> Document source:
::::
Les dinosaures reviennent en salles ce 4 juillet 2025 avec « Jurassic World : Renaissance », septième volet de la licence « Jurassic Park » initiée par Steven Spielberg en 1993. A l’affiche cette fois-ci, Scarlett Johansson, Jonathan Bailey et Mahershala Ali. Mais alors, quel est le secret du succès de cette saga débutée il y a plus de trente ans maintenant ? Décryptage.
Jurassic Park prend vie sous la plume d’un auteur, Michael Crichton, qui, en 1990, nous conte l’histoire d’une petite île au nord du Costa Rica, abritant des dinosaures. Et c’est ici que le rêve commence. Trois ans après, Steven Spielberg s’empare de cette aventure fantastique et marque la décennie, en façonnant le film le plus rentable de tous les temps (1,057 milliard de dollars au box-office mondial), jusqu’à Titanic en 1997.
La suite, on la connaît : sortent Le Monde perdu : Jurassic Park en 1997 et Jurassic Park III en 2001. Puis viendra la trilogie des « World » : 1,672 milliard de dollars pour le premier volet en 2015 (le film le plus lucratif de toute la saga et l’un des plus gros succès de l’histoire du cinéma), 1,310 milliard de dollars pour le deuxième en 2018 et 1,001 milliard pour Jurassic World : Le monde d’après en 2022. En tout, les films Jurassic Park et Jurassic World ont cumulé plus de six milliards de dollars de recettes mondiales. Rien que ça.
En 2025, le monde jurassique revient une nouvelle fois en salles avec un septième opus intitulé Jurassic World : Renaissance. Mission sauvetage pour Zora (Scarlett Johansson) et Henry (Jonathan Bailey), qui vont effectuer des prélèvements sur les trois plus grands dinosaures ayant peuplé la Terre (mosasaure, titanosaure, quetzalcoatlus) afin d’obtenir un remède capable de sauver une partie de l’humanité.
::::
> Informations extraites:
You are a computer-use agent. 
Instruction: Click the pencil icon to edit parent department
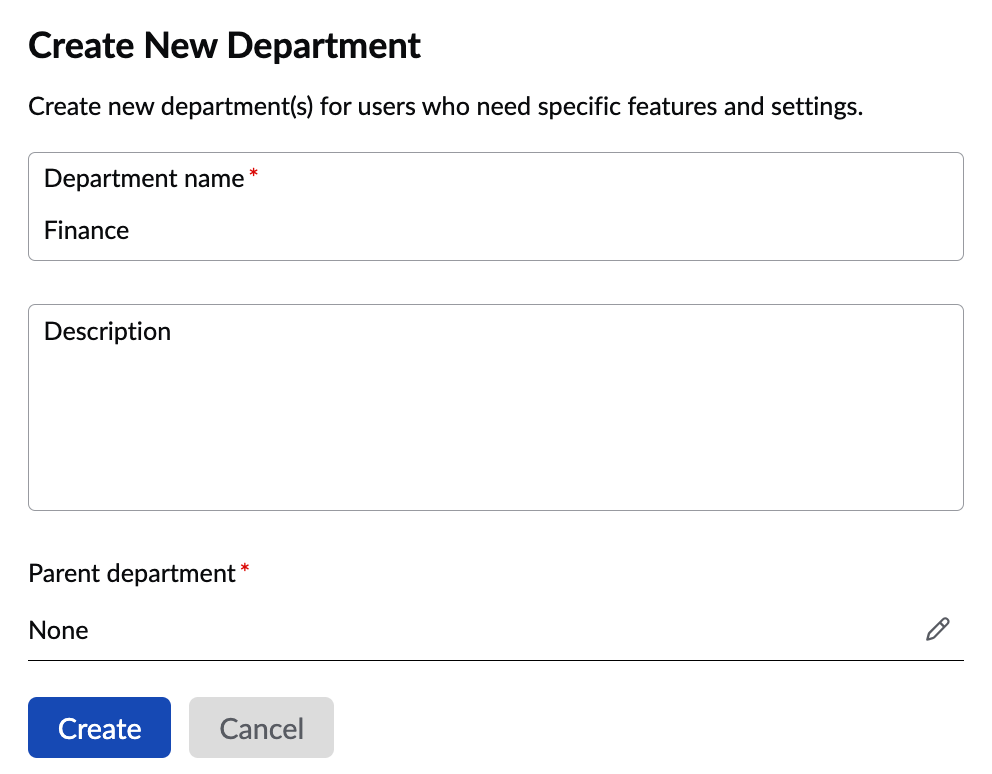[937, 629]
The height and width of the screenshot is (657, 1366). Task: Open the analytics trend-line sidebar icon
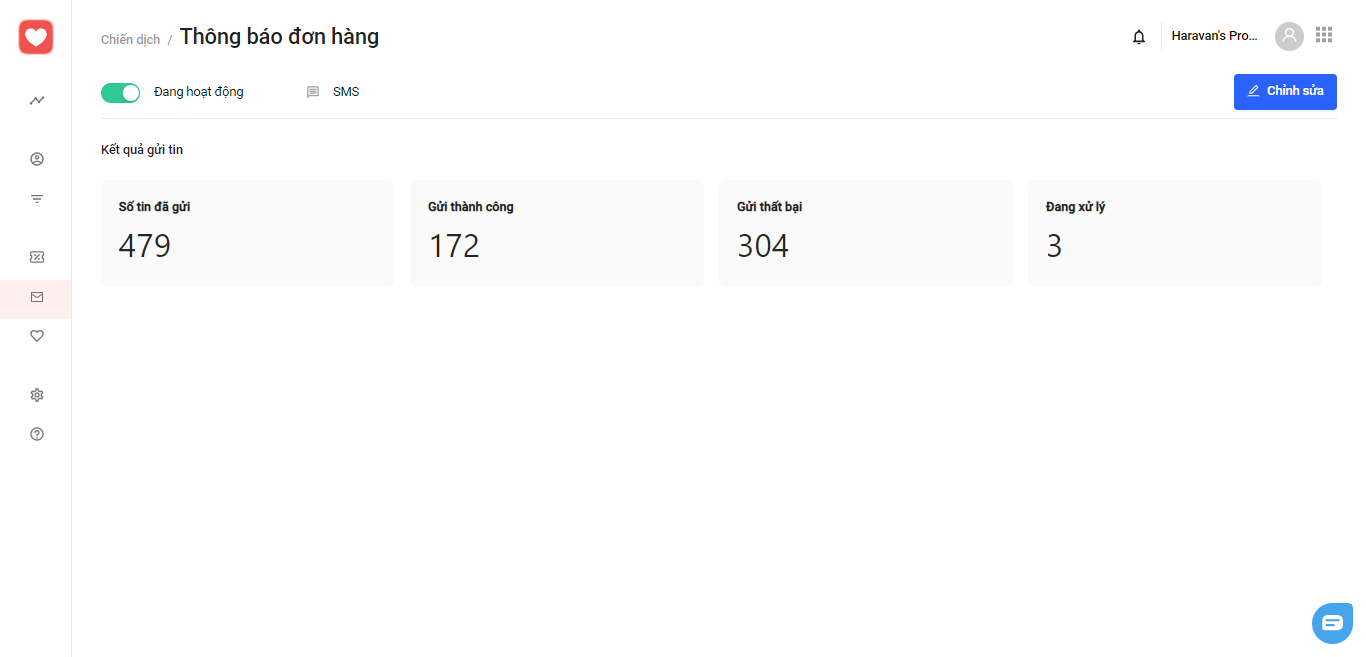click(x=37, y=100)
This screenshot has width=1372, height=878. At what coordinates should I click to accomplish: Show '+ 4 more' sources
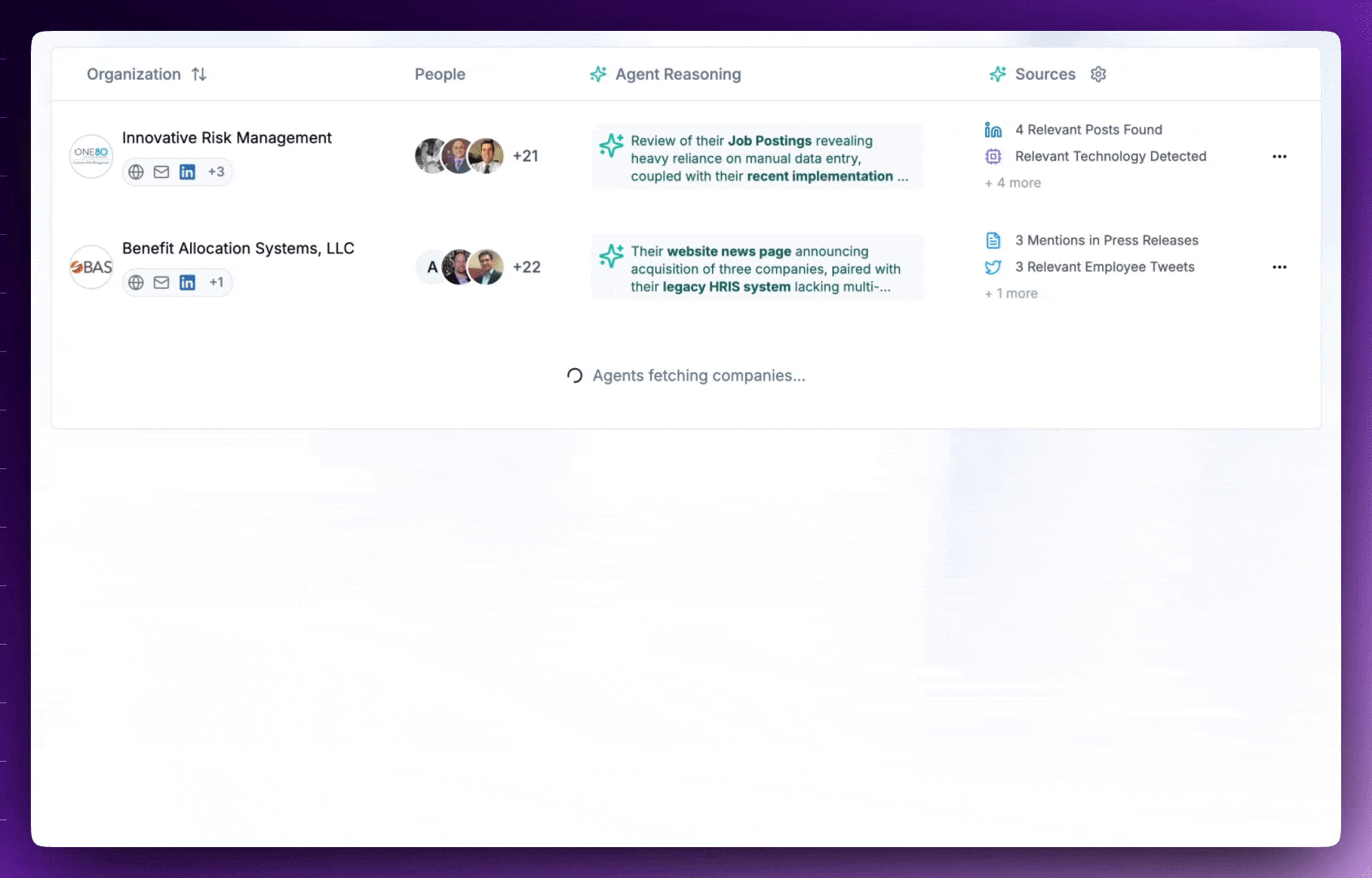[x=1013, y=184]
::::
> À faire:
(1) Dans l'article sur la saga Jurassic Park, relevez chaque montant de recettes mondiales attribué à un seul film, avec son année de sortie.
(2) Poursuivez l'article sur la saga Jurassic Park à la suite de sa dernière phrase.

> Réponses rédigées:
(1)
- 1,057 milliard de dollars : 1993
- 1,672 milliard de dollars : 2015
- 1,310 milliard de dollars : 2018
- 1,001 milliard de dollars : 2022

(2)
Un genre révolutionnaire
Si l’univers Jurassic rencontre un succès aussi retentissant, c’est que son sujet effraie autant qu’il fascine. Dans l’imaginaire collectif, les dinosaures sont une forme de memento mori, une prise de conscience de la petitesse de l’être humain et de son insignifiance. C’est un lien entre le présent et le passé qui nous permet de ne pas perdre pied et de nous situer dans l’immensité de la vie. Mais aussi, c’est un appel de l’enfance, de l’aventure, du grandiose. Face à ces animaux disparus, on ne peut qu’avoir des étoiles dans les yeux.
Quand on tient un sujet de cette envergure, le succès est presque assuré, comme le prouve la licence Jurassic. Le premier opus, novateur dans ses représentations filmiques, a évidemment trouvé son public en donnant à voir le rêve de bien des enfants : un parc à dinosaures. À ceci près que les animaux ont eu la fâcheuse idée de croquer les visiteurs…
Dès ce premier épisode, la machine à rêves (et à cash) était lancée.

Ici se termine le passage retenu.